The pending five-judge bench case I mentioned in December’s Journal is reported as AS v HM Advocate  HCJAC 126 (23 December 2016). It confirmed that where the challenge to the warrant directly relates to the actings of the judicial office holder in granting it – for example, that it was incompetent to grant such a warrant, or the information proceeded on could not suffice to meet the test for granting the warrant, the appropriate course is a bill of suspension. However, where it is accepted the judge was entitled to grant the warrant on the information placed before them, but it is argued that the actings of the police or Crown before, or even after, the grant would make it unfair to admit the evidence (that is, extrinsic to the warrant procedure), that is a challenge which should be resolved by preliminary procedure under s 71 of the Criminal Procedure (Scotland) Act 1995 or the equivalent summary procedure. Allan v Tant 1986 JC 62 and the bill of suspension procedure only applies to cases in which the challenge is to the granting of the warrant on error of law grounds (described as something intrinsic to the warrant procedure).
In the case before the court, where search had in fact taken place without a warrant, the Crown position was that the police officer in charge deemed the situation an urgent one and his suspicion that he needed to act to prevent drugs being redistributed was a reasonable one, that any occupant of the premises concerned would have “picked up” on police surveillance, and that it being a Sunday it would take several hours to obtain a warrant. The court agreed with the sheriff who had determined the matter under preliminary procedure that the actions of the police were urgent and justified.

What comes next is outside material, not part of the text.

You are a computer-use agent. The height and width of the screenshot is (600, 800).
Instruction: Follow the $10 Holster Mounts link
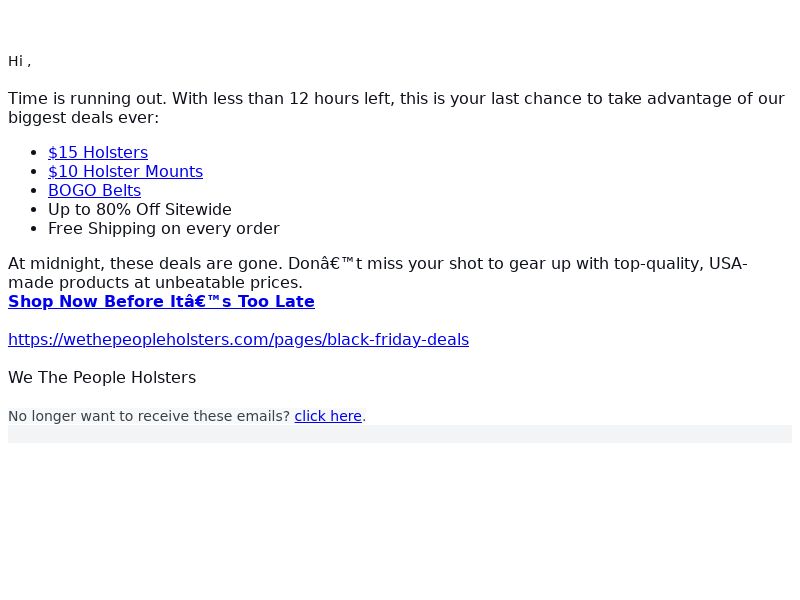pos(126,171)
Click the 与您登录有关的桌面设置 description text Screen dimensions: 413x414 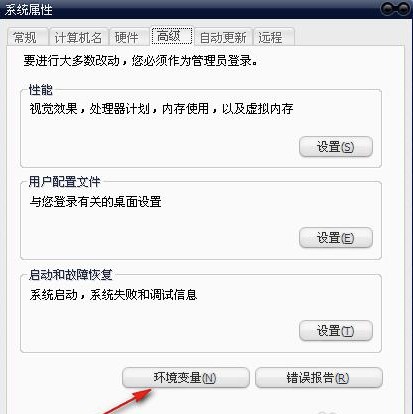pos(95,201)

Coincidentally, the Sheriff Appeal Court had been considering McMillan v Procurator Fiscal, Paisley  SAC (Crim) 2 (13 December 2016), which involved a bill of suspension challenging the grant of an initiating warrant of the type annexed to a summary complaint. The court said that the suspension of a warrant granted by a sheriff exercising his administrative powers remained subject to the jurisdiction of the High Court: McWilliam v Harvie  HCJAC 29. While bills of suspension can competently be heard by the Sheriff Appeal Court arising from some aspects of summary procedure, the initiating warrant stage occurs before summary procedure has commenced and involves the prosecutor’s motion being placed before a judge of the court, not before the court of summary jurisdiction itself. Often these applications are considered in chambers, but in fact many are granted in court where no appearance has been entered and the proceedings are deemed not to have commenced. A similar situation arises as indicated above in relation to search warrants, which in most cases are sought prior to the institution of proceedings.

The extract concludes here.